**INFORMATION PROVIDED:**

☆ ☆ ☆ ☆ ☆ ☆ ☆

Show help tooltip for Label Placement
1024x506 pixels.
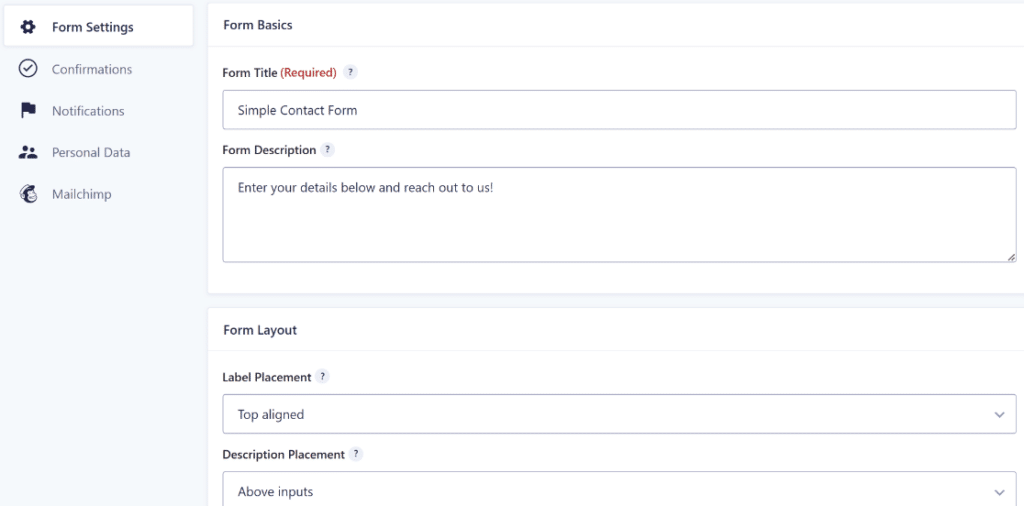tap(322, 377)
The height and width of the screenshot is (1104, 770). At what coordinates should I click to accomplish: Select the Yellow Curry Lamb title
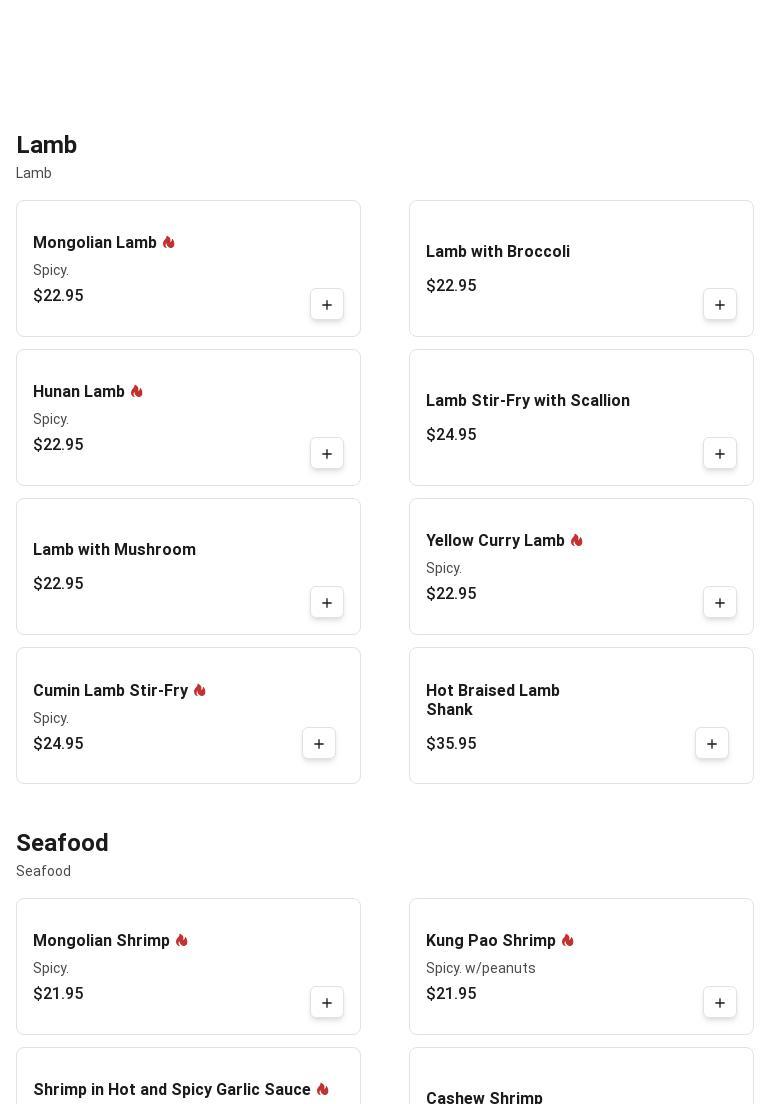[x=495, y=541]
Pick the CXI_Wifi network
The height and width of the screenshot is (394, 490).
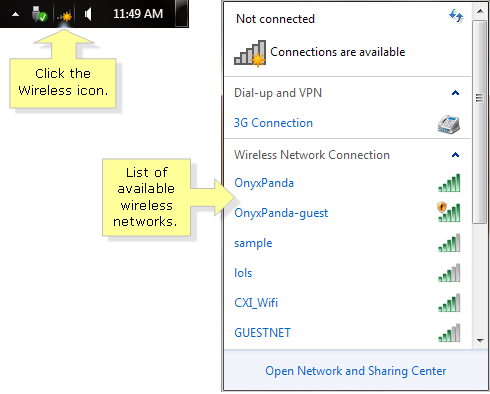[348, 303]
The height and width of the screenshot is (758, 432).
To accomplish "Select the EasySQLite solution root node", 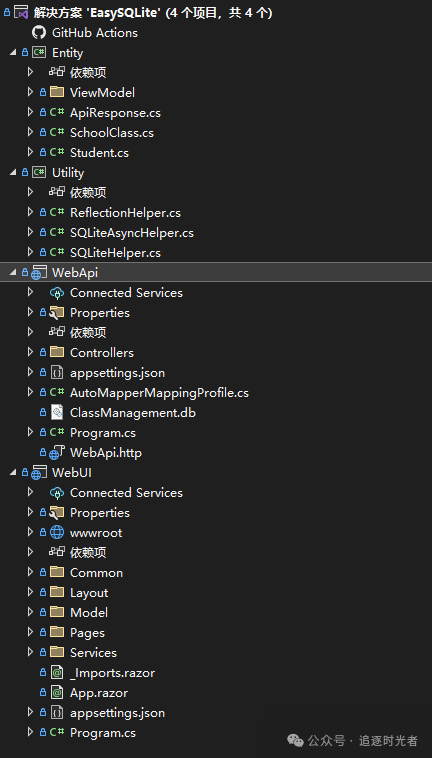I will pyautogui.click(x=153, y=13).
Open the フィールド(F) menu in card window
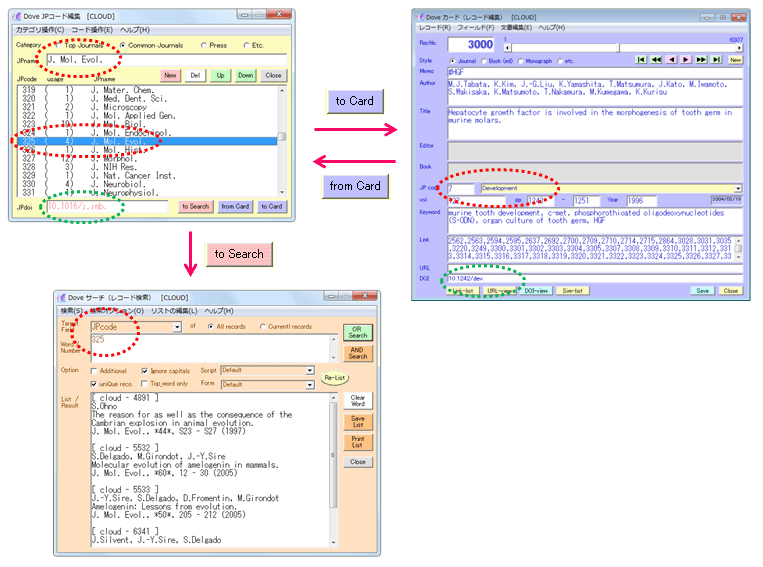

☆ ☆ ☆ ☆ ☆ ☆ ☆

**TASK STATEMENT:**
Repeat the data verbatim through the "Pick the CXI_Wifi network" line, no pictures.

**WRITTEN REPLY:**
Show help tooltip for Label Placement
1024x506 pixels.
tap(322, 377)
The height and width of the screenshot is (1104, 770). At what coordinates should I click to accomplish: Select the Yellow Curry Lamb title
[x=495, y=541]
Pick the CXI_Wifi network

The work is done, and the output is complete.